#### BRIEF 1:
Answer these from the International Women's Day post, one line each:
(a) Which federal body certifies the studio as a Woman-Owned Small Business?
(b) In which city did the writer take a marketing job after college?
(c) What did the male intern hired to assist the writer do all day?
#### BRIEF 2:
Please resume the International Women's Day post after its last sentence.
*** PAGE EXCERPT Section Begins ***
Today is International Women’s Day. Your inbox is probably flooded with emails about inclusivity, pride, and solidarity (which is never a bad thing, right?). I wanted to share something a little different—a more personal story of what today means to me personally as a woman business owner.
Our photo studio is certified nationally as a Women’s Business Enterprise (WBE), federally by the SBA as a Woman-Owned Small Business (WOSB), and with the State of Illinois as woman-owned in the Business Enterprise Program (BEP). This means that we meet requirements for woman-owned vendor hiring for government contracts, and for private corporations with supplier diversity programs who are looking to or are required to hire a certain percentage of prime contractors and subcontractors with diversity ownership. That was a mouthful.
In simpler terms: companies and governments have an unfortunate history of hiring businesses run by white men, simply because they are run by white men. Supplier diversity and certification programs were made to attempt to level that playing field. Why is that important?
I’m going to start a flashback now the way Sophia in The Golden Girls would… Picture it, Chicago, the mid-2000’s… I was a recent college graduate who moved to Chicago and got a job in marketing with a small computer security company. I was the only female employee there, the lowest paid, and passed over for promotions. My three breaking points, in order, were:
The day a male intern was hired to assist me, was paid more than I, and played video games all day without getting fired.
*** PAGE EXCERPT Section Ends ***
*** RECORDED INFORMATION Section Begins ***
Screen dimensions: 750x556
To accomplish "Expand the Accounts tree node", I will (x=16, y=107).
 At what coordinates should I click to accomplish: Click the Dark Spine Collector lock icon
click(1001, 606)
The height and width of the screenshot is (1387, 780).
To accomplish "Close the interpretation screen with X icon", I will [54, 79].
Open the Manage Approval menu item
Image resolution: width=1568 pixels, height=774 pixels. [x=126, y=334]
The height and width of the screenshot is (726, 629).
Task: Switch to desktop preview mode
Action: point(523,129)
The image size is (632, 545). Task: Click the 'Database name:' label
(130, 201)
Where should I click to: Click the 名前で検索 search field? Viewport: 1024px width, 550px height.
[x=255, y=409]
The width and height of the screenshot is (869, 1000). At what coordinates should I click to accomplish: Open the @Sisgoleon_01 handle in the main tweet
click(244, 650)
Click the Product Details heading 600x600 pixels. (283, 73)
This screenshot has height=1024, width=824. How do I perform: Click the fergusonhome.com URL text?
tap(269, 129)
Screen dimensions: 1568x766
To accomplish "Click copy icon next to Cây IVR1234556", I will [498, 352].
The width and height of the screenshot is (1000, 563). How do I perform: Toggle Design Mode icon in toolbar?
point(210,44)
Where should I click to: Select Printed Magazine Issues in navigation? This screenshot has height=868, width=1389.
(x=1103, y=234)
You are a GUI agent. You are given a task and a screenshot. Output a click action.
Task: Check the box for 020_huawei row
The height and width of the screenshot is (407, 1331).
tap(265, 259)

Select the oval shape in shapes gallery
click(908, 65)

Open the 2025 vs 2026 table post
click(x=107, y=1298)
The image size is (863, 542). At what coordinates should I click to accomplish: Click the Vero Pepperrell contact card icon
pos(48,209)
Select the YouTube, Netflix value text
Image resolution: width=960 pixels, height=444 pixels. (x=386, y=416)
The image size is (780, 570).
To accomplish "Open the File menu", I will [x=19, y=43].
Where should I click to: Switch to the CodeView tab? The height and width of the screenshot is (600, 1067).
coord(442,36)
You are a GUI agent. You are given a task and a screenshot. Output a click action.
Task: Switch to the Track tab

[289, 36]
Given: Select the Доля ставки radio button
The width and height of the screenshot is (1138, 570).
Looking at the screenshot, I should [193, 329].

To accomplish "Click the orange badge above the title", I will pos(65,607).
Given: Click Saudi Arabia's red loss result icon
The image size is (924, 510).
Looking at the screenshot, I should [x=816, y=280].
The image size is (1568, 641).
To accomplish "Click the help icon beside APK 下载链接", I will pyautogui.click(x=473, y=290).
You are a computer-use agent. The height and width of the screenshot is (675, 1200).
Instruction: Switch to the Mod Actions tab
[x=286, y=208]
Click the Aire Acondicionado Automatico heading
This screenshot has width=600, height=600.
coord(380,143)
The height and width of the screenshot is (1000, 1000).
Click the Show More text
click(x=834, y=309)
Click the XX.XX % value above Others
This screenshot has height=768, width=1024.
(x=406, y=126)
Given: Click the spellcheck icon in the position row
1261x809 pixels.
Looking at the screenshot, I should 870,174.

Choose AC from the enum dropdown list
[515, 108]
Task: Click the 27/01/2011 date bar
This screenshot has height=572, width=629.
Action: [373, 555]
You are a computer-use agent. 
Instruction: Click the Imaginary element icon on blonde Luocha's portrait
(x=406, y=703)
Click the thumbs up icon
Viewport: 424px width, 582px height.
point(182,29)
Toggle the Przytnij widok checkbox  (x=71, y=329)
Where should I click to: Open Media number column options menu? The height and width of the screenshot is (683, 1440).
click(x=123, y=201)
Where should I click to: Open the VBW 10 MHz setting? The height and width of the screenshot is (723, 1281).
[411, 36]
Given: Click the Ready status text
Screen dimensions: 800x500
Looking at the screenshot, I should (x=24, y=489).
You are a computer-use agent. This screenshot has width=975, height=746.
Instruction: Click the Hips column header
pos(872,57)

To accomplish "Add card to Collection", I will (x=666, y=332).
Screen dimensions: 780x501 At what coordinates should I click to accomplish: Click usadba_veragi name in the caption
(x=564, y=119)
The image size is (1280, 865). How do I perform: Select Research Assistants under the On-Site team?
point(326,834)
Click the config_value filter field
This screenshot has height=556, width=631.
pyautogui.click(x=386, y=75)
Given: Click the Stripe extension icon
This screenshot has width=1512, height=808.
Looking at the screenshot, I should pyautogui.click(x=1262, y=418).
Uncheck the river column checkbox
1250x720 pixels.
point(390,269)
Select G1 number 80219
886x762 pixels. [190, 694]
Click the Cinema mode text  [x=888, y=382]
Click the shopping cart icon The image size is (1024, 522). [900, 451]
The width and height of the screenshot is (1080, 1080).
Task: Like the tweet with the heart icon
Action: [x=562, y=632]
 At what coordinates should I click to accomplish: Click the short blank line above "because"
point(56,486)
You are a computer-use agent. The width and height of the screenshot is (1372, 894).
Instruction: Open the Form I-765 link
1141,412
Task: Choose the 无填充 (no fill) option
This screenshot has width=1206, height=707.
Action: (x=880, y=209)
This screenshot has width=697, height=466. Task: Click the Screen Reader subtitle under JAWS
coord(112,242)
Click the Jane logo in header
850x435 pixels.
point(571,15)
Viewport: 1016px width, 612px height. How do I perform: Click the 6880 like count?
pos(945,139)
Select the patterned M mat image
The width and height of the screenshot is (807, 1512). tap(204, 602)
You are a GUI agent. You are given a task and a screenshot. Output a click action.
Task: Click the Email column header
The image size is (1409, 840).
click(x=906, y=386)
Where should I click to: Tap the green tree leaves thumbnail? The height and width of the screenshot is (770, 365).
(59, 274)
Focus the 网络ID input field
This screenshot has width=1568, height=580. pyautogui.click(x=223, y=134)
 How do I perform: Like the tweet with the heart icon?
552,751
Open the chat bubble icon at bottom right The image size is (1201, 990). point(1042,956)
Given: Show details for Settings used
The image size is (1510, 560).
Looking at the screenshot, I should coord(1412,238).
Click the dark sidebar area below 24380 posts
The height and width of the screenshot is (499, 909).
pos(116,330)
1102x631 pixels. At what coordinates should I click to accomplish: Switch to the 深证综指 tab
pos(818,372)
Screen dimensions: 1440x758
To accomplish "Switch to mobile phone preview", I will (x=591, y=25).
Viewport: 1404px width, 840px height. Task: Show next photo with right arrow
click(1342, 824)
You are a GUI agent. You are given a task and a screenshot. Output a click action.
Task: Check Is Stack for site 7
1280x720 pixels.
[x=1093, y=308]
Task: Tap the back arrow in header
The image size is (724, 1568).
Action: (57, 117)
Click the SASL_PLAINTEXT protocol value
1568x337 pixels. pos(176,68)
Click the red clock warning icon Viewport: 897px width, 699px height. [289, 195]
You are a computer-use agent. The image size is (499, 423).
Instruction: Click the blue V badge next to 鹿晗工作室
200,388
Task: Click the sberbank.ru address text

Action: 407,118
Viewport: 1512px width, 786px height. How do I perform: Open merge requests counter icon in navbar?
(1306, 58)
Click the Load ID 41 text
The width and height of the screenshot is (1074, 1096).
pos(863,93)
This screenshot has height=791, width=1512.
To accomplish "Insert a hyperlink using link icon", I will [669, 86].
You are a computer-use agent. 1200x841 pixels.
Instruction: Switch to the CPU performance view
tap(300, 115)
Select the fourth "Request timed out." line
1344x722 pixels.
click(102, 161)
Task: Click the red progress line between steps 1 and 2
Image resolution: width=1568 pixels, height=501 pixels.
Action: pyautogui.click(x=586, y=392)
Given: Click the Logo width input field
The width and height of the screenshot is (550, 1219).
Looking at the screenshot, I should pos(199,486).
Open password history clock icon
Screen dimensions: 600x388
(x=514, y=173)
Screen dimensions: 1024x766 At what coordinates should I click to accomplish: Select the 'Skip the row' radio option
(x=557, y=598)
*** RECORDED INFORMATION Section Ends ***
#### RESULT 1:
(a) The SBA
(b) Chicago
(c) He played video games.

#### RESULT 2:
The day my boss asked me to pick up his shirts at Brooks Brothers because, “we all wear many hats here, Michelle, and this is a hat you need to wear today.”
The day my boss copied my quarterly marketing plan and in an all-hands meeting presented it as his own.
I left that job and got a Director level position at a new company. The 50-something year old white male Vice President immediately started harassing me as too young for the job and said I shouldn’t be trusted to work from home like everyone else at the company, because I might “watch soap operas all day.”
So I left that company after only 3 months, and decided that I could get so much more done if other people (read: mostly middle-aged white men) weren’t getting in my way. Having a love for photography and a few years of experience in personal portrait projects under my belt, I started a photo studio specializing in headshots and corporate portraits.
I worked long hours, handled every aspect of my new business from sales and marketing, technical training, legal documents, bookkeeping, yadda yadda… but I finally felt alive. I felt like I was making something, and finally DOING something for the first time. I felt like I was in control of something. Something that was important to me. Something I had created out of nothing and was it growing and getting great feedback from people I looked up to.
The WBDC can do a much better job than I of explaining the critical importance of WBE certification for the local and national economy. I do know that 40% of U.S. businesses are women owned (yay!). But woman-owned businesses contribute to only 8% of employment and 4.2% of revenues (boo).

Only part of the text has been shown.